Fig. 8: Male-specific circulating exosomes impair unconventional neutrophil subsets in BU.

a Schematic of the experimental design for exosome study (female BU n = 2; male BU n = 8; female HCs n = 2; male HCs n = 8). b GO analysis of differentially expressed proteins between male patients and male HCs. c GO analysis of differentially expressed secretory proteins between male patients and male HCs. d Upper panel: specific and shared differentially expressed miRNAs (FDR < 0.3 and |LOG2FC | > 2) between male and female BU patients; lower panel: exosomal miRNAs specific for male patients and their target genes associated with type I interferon signaling pathway (IFIT1, IFIT2, IFIT3, and IFITM1) and regulation of T cell activation (IL7R and CD99). e Effects of exosomes from healthy individuals and active BU patients on the expression of MX1 and ANXA1 in neutrophils.
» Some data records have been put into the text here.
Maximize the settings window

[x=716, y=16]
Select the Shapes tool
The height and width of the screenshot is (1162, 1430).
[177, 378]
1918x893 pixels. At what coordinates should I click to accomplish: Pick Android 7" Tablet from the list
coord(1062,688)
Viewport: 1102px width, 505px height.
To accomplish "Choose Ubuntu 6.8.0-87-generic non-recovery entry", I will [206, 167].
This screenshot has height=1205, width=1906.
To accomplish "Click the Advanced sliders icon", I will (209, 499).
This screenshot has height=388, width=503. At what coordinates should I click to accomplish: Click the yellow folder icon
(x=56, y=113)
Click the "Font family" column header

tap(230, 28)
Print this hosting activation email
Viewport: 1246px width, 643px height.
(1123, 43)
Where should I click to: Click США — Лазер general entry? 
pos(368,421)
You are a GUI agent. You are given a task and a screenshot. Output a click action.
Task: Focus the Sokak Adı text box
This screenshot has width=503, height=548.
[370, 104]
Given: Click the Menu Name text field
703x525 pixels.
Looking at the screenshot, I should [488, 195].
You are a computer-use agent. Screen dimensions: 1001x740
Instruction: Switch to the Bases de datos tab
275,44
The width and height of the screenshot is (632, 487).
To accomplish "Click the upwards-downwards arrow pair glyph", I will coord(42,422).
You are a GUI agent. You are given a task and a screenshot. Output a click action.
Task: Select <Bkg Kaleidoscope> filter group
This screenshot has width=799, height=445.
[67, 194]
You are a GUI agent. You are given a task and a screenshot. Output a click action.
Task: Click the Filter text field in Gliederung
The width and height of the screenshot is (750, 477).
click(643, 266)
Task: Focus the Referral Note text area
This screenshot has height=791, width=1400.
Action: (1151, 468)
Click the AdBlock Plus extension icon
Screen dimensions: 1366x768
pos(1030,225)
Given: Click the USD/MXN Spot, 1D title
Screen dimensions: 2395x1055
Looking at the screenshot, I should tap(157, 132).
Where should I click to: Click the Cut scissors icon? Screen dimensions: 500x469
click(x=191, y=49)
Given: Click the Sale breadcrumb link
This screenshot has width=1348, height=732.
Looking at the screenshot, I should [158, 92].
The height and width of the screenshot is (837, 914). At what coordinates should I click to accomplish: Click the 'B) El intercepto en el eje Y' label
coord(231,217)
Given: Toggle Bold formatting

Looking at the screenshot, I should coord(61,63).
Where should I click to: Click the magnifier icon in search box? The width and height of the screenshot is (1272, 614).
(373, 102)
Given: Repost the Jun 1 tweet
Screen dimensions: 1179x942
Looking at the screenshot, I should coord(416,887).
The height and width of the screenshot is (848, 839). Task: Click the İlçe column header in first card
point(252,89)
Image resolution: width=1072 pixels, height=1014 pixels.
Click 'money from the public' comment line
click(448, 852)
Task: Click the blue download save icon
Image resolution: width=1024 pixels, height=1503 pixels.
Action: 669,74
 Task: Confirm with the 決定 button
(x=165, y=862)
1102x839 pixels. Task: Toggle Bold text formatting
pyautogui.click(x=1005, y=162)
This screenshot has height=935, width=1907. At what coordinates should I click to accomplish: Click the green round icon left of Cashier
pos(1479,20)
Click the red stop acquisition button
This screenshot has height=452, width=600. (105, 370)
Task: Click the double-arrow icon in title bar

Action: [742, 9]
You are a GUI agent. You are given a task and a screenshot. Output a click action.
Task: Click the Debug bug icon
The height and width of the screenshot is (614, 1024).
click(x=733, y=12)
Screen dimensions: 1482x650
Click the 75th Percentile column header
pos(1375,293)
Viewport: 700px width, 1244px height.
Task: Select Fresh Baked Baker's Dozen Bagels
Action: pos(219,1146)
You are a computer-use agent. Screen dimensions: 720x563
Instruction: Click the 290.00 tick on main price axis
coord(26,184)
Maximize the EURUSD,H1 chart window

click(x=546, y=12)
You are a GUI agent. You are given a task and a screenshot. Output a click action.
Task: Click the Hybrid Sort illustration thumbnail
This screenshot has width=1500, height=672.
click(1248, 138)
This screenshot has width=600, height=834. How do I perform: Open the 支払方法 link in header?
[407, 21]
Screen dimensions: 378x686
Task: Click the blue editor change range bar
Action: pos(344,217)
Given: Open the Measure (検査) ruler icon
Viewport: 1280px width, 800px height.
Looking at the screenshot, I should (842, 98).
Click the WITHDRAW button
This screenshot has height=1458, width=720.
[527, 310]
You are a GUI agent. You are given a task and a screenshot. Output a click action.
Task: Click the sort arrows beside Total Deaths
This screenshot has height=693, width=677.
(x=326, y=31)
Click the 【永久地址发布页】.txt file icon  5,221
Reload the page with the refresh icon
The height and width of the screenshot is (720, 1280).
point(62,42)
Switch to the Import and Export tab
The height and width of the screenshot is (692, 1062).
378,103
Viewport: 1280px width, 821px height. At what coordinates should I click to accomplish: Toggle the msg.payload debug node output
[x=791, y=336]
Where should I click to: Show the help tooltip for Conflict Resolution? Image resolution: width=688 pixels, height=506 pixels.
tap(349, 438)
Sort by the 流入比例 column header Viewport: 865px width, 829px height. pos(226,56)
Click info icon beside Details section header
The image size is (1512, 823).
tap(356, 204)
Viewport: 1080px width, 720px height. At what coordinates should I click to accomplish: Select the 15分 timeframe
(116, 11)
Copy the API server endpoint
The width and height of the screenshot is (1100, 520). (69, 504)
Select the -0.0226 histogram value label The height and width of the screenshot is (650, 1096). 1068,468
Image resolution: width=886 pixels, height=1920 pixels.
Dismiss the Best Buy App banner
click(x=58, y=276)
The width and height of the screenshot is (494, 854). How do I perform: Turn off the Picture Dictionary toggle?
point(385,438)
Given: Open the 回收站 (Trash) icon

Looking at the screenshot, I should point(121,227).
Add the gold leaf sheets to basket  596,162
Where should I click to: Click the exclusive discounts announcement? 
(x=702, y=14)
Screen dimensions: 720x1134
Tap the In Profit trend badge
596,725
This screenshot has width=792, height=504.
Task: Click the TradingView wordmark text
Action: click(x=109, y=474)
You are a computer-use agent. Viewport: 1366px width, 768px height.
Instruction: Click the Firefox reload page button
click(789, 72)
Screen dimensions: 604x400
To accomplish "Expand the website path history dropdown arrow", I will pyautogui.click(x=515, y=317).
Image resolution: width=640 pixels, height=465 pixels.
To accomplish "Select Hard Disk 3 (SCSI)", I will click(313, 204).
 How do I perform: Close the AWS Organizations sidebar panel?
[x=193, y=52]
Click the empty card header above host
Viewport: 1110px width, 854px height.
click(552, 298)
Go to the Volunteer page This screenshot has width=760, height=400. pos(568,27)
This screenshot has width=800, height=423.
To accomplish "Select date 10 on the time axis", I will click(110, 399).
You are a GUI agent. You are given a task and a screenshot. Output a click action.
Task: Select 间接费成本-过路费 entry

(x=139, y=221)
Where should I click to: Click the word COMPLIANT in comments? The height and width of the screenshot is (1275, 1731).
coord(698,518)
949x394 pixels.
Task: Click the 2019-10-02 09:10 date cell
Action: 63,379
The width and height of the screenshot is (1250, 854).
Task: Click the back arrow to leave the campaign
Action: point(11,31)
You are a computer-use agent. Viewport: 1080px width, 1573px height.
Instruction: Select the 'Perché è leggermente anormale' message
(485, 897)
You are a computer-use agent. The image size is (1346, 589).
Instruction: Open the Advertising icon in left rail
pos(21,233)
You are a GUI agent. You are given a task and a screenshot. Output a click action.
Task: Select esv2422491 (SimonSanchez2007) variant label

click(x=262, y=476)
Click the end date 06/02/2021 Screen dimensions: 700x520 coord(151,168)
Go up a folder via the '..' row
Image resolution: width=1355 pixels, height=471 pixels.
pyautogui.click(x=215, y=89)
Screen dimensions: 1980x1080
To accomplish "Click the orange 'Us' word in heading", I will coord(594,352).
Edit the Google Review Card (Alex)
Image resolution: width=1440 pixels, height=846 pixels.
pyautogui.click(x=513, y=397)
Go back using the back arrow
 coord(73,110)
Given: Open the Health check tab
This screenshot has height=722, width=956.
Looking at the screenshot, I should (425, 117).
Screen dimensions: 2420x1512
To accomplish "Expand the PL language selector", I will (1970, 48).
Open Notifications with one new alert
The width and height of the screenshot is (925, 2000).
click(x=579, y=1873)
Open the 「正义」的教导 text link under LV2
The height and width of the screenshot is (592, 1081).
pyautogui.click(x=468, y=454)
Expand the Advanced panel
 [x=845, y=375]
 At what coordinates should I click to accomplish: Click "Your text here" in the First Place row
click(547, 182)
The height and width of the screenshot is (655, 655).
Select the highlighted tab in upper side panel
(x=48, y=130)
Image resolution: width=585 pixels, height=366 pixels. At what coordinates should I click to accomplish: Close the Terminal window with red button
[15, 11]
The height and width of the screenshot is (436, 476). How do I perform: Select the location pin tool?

Data are shown as means ± SEM. Data were analyzed by the Wilcoxon matched pairs test. n = 5 per group. f Effects of exosomes from healthy individuals and active BU patients on the type I interferon response of neutrophils. n = 5 per group. Data are shown as mean ± SEM. *BU vs HC: *P < 0.05; **P < 0.01, ***P < 0.001. ^#Females vs males; ^#P < 0.05; ^##P < 0.01; ^###P < 0.001 (e, f). Data were analyzed by the one-way ANOVA (Tukey’s multiple comparison test). In all instances, n refers to the number of each group.